С полки свалилась книга.
– Опять крысы, – констатировал министр.
– За книгами, должно быть, много крысиных нор, – сказал Винтер.
– Почему вы убили ее? – спросил министр. По спинке дивана между ними снова карабкалась крыса.
– От ужаса, – сказал Винтер. – Кто пустил эту женщину в дом?
– Аксель, – ответил министр. – Понадеявшись, что она убьет вас.
– Разве это было бы решением проблемы? – заметил Винтер.
– Нет, – сказал министр. – Я уволил Акселя.
Министр позвонил, вызвал дворецкого.
– Крысы наглеют с каждой минутой.
– Дело безнадежное, – сказал дворецкий. – Теперь и в подвал спуститься страшно, и даже в спальне крысы шныряют.
– Что с трупом? – спросил министр.
– В последний момент успели убрать в безопасное место.
– Надо выпить, – сказал министр. Дворецкий налил ему коньяку, министр выпил, велел налить еще, затем, когда дворецкий удалился, уточнил, глядя на коньяк, которым болтал в бокале: – Значит, от ужаса. – Помолчав, спросил Винтера: – И многих вы убили?
– Многих, – ответил Винтер. На спинке дивана сидели две крысы и чистили друг друга.
– Вы, убивая, всегда ощущали ужас? – спросил министр.
– Нет, – сказал Винтер, – это со мной впервые. Раньше я совершал казнь, а тут убийство. Я требую своего ареста и осуждения.
– Когда?
– Сейчас.
– Если я арестую вас сейчас, правительство будет сметено, а народ опозорится этим скандалом. Надо потерпеть. Будет вам процесс, – продолжал министр, с отвращением поглядывая на крыс. – Пойдете под суд как князь Фробениус, убийца премьер-министра. Если народ устыдится заказа, на который сам же собрал деньги. Если захочет другого убийцу. Тогда князь Фробениус народу вполне подойдет. А пока пусть убийцей считают Винтера, которого больше не существует. Что касается жены Эриксона, ее труп перенесут в ее дом, смерть представят как самоубийство.
– Будет трудно заставить всех в это поверить, – заметил Винтер.
– А вот это моя забота, – ответил министр. – Живите пока как князь Фробениус. До судебного процесса. Да только вам и после суда никто не поверит, что вы не князь Фробениус. Останетесь таковым вплоть до своей казни. Из страны никуда не уезжать. Это в ваших интересах. Я все согласовал с той организацией.
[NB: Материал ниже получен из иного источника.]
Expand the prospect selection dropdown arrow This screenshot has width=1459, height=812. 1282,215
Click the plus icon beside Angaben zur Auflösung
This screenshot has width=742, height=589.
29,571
Винтер вздрогнул от неожиданности.
– Вы вступили в контакт с организацией?
– Это она вступила в контакт со мной, – поправил министр. – Организация все знает. Я останусь здесь. Буду ждать суда.
– Это ваше право, – ответил Винтер и, вдруг что-то заподозрив, спросил, кто такой настоящий князь Фробениус и существует ли он вообще. Министр скользнул по нему задумчивым взглядом.
– Никто на свете этого не знает, он пропал без вести. Давно уже. – Министр засмеялся. – Но теперь-то он вернулся.
Министр встал. Винтер проводил его до садовых ворот. Следом бежали крысы. Он пришлет отряд санэпидемслужбы, обещал министр, выходя на площадь. Крысы, будто услышав и поняв его слова, метнулись прочь по гравиевой дорожке и скрылись за углом дома.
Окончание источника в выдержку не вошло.